WHAT TO PRODUCE: With pictures left out, set down exactly the lines from the line containing "Task: Select the Голы tab" through the last line of the data.

MATERIAL SHOWN:

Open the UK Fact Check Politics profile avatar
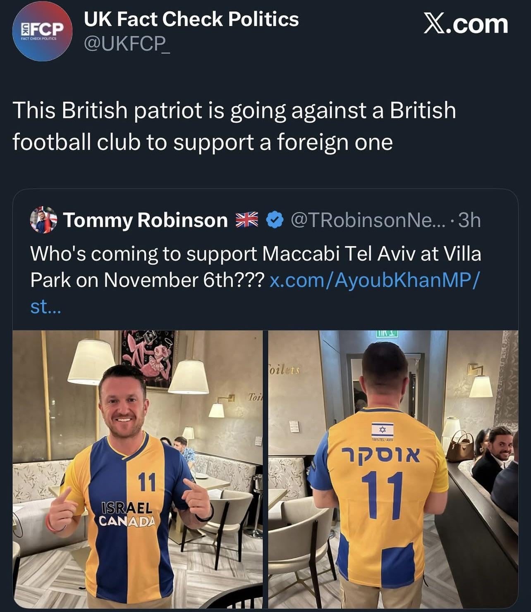Screen dimensions: 531x612 coord(43,31)
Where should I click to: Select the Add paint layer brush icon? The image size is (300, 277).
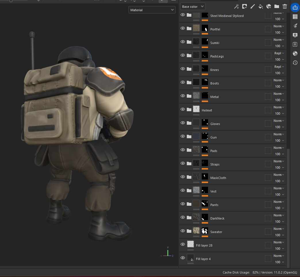point(253,6)
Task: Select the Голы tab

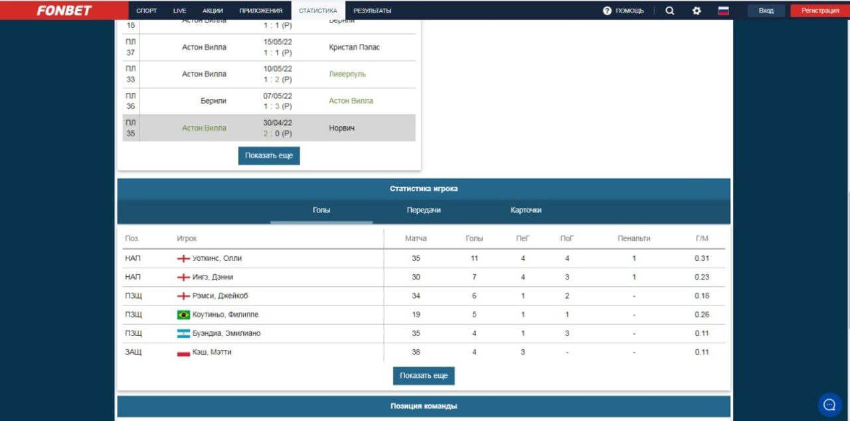Action: click(x=321, y=210)
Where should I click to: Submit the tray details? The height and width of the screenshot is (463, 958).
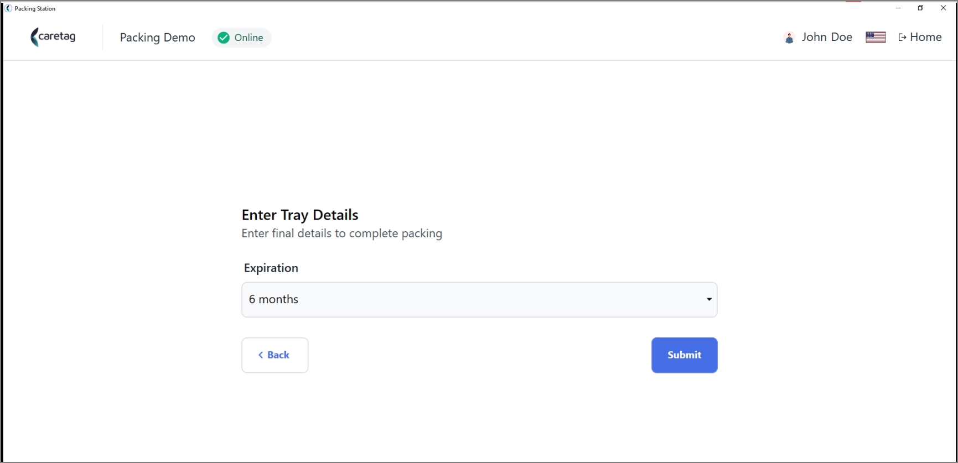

SOLVED PROBLEM:
Task: Select the Голы tab

Action: click(x=321, y=210)
Where should I click to: Submit the tray details? The height and width of the screenshot is (463, 958).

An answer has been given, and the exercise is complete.